A microarray for the application of multiple agents on a small amount of reagent cells
A microarray is a support (in this case, a glass slide) onto which molecules are attached in a regular pattern for use in biochemical or genetic analysis. In the microarray developed by UF researchers, thin films of timed-release polymer are loaded with testing agents and microarrayed onto solid substrates, providing a background that resists cell adhesion. This tool permits the testing of multiple biological and/or pharmaceutical agents and their various combinations on rare cell populations that are present in small quantities. On a given glass slide more than 1,000 spots can be arrayed, allowing for as many agents to be applied to the cell population of interest. Then, non-adherent or non-reactive cells are removed, leaving separated areas of the cells that showed adherence. Researchers can measure cellular response including proliferation and differentiation, through immunostaining or by using contrast agents.
These cell-based arrays use a small sampling of cells to help isolate and identify a patient’s sensitivity to chemotherapeutic drugs in vitro, potentially personalizing treatment of cancer. The cancer stem cell hypothesis postulates that a minute fraction of cells within a tumor, termed cancer stem cells, possess the tumor-initiating capacity that propels tumor growth. Targeting tumor-initiating cells could be a viable clinical strategy to combating cancer, but these cells are extremely rare, necessitating new methods for rapid and robust screening. Researchers at the University of Florida have developed a miniaturized platform to investigate chemosensitivity of patient-derived tumor-initiating cells using limited cell numbers, potentially personalizing treatment of cancer. These cell-based arrays can predict the success of various combination treatments from one cancer patient to the next using just a small number of cells, thus enabling clinical adoption of personalized approaches to cancer.

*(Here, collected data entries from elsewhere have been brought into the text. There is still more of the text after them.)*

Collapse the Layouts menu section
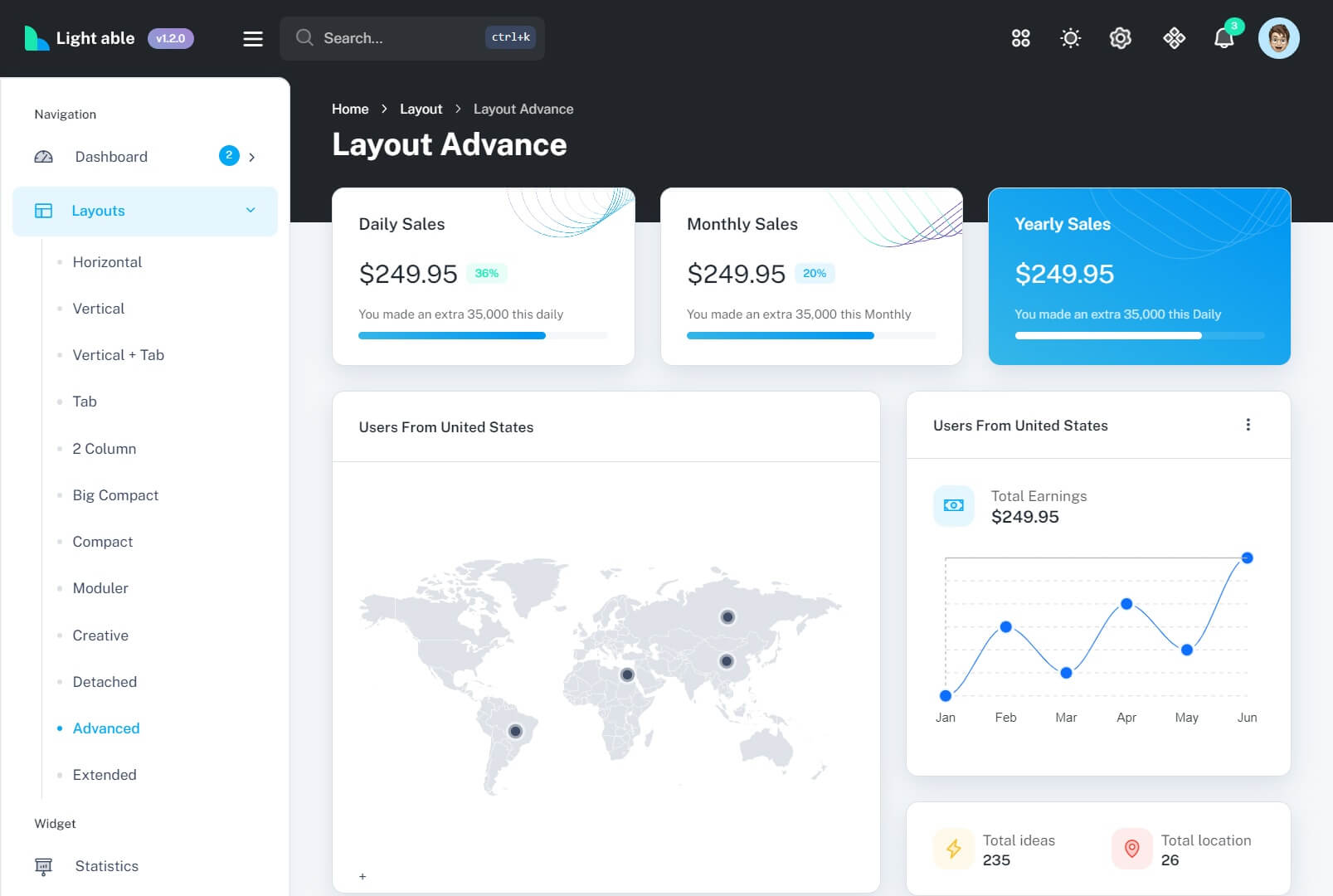Viewport: 1333px width, 896px height. (x=251, y=211)
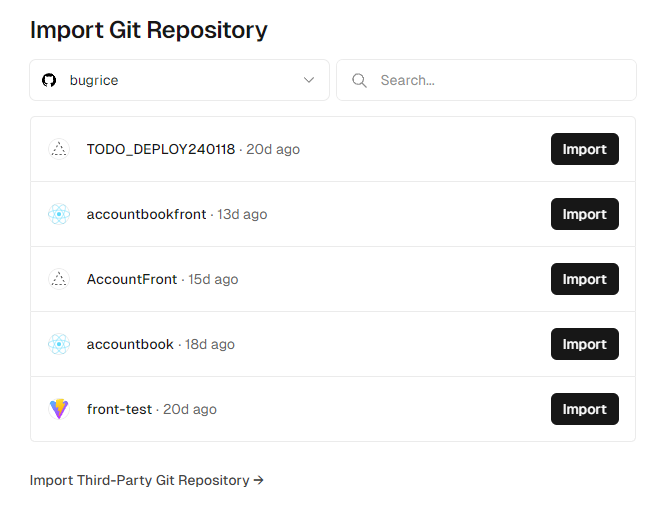This screenshot has width=654, height=510.
Task: Select the front-test repository name text
Action: (119, 410)
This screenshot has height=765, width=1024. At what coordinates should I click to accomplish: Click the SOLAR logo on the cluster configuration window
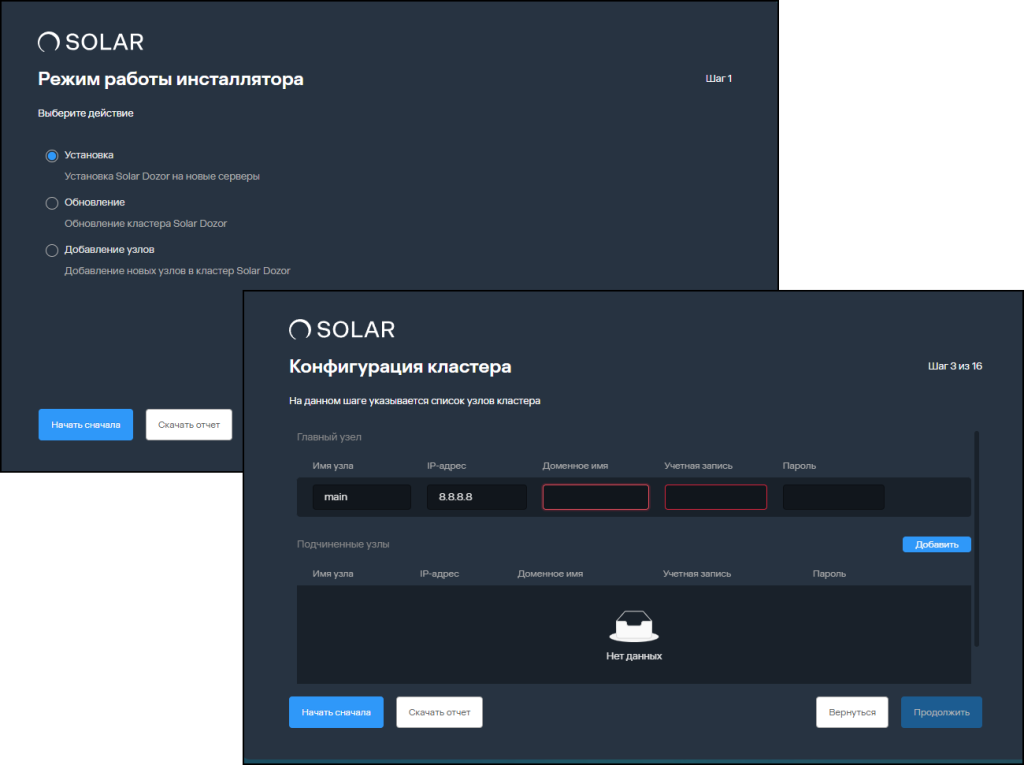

Arrays to screen drug efficacy on rare cell populations, such as patient-derived colon cancer stem cells
Cancer stem cells with the greatest tumor-initiating and metastatic potential are exceptionally rare and difficult to isolate. The various embodiments of the arrays in this platform can perform chemosensitivity screens on patient-derived colon cancer stem cells using just a limited number of cells. University of Florida researchers found the results of using these structures and arrays indicate that colon cancer stem cells vary considerably in their response to drugs; this chemosensitivity screening on patient-derived cells can lead to valuable information regarding chemotherapy decisions. In addition to facilitating personalized medicine for treating colon cancer, any cancer stem cell or rare cellular population in which identifying responsiveness to drug combinations is paramount can adopt the same approach.